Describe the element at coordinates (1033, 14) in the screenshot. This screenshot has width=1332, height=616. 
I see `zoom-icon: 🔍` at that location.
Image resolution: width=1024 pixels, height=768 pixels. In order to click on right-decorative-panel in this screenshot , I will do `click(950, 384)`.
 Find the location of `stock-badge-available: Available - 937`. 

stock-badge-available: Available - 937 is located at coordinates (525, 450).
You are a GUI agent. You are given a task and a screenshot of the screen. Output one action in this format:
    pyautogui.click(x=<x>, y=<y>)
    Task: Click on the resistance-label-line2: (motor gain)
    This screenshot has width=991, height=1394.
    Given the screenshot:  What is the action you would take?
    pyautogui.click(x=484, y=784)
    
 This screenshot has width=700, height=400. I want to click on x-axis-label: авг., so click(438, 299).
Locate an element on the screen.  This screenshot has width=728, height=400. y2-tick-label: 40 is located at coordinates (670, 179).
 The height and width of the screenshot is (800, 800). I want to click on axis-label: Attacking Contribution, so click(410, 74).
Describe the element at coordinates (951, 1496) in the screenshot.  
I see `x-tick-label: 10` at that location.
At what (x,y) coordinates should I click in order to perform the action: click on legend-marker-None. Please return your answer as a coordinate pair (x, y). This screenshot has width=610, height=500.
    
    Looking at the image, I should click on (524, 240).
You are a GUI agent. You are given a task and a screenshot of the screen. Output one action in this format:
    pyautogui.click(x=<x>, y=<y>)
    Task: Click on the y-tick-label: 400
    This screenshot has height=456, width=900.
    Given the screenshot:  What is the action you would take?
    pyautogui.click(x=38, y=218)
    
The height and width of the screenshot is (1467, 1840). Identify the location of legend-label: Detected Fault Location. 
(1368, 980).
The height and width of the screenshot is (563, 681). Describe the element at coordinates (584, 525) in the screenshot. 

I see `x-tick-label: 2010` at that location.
^^^^
→ **Work required**
Could you reproduce all of the lines above word for word, keeping every character and line break unchanged?

→ **Your solution**
Describe the element at coordinates (1033, 14) in the screenshot. This screenshot has width=1332, height=616. 
I see `zoom-icon: 🔍` at that location.
Image resolution: width=1024 pixels, height=768 pixels. In order to click on right-decorative-panel in this screenshot , I will do `click(950, 384)`.
 Find the location of `stock-badge-available: Available - 937`. 

stock-badge-available: Available - 937 is located at coordinates (525, 450).
You are a GUI agent. You are given a task and a screenshot of the screen. Output one action in this format:
    pyautogui.click(x=<x>, y=<y>)
    Task: Click on the resistance-label-line2: (motor gain)
    This screenshot has width=991, height=1394.
    Given the screenshot:  What is the action you would take?
    pyautogui.click(x=484, y=784)
    
 This screenshot has width=700, height=400. I want to click on x-axis-label: авг., so click(438, 299).
Locate an element on the screen.  This screenshot has width=728, height=400. y2-tick-label: 40 is located at coordinates (670, 179).
 The height and width of the screenshot is (800, 800). I want to click on axis-label: Attacking Contribution, so click(410, 74).
Describe the element at coordinates (951, 1496) in the screenshot.  
I see `x-tick-label: 10` at that location.
At what (x,y) coordinates should I click in order to perform the action: click on legend-marker-None. Please return your answer as a coordinate pair (x, y). This screenshot has width=610, height=500.
    
    Looking at the image, I should click on (524, 240).
You are a GUI agent. You are given a task and a screenshot of the screen. Output one action in this format:
    pyautogui.click(x=<x>, y=<y>)
    Task: Click on the y-tick-label: 400
    This screenshot has height=456, width=900.
    Given the screenshot:  What is the action you would take?
    pyautogui.click(x=38, y=218)
    
The height and width of the screenshot is (1467, 1840). Identify the location of legend-label: Detected Fault Location. 
(1368, 980).
The height and width of the screenshot is (563, 681). Describe the element at coordinates (584, 525) in the screenshot. 

I see `x-tick-label: 2010` at that location.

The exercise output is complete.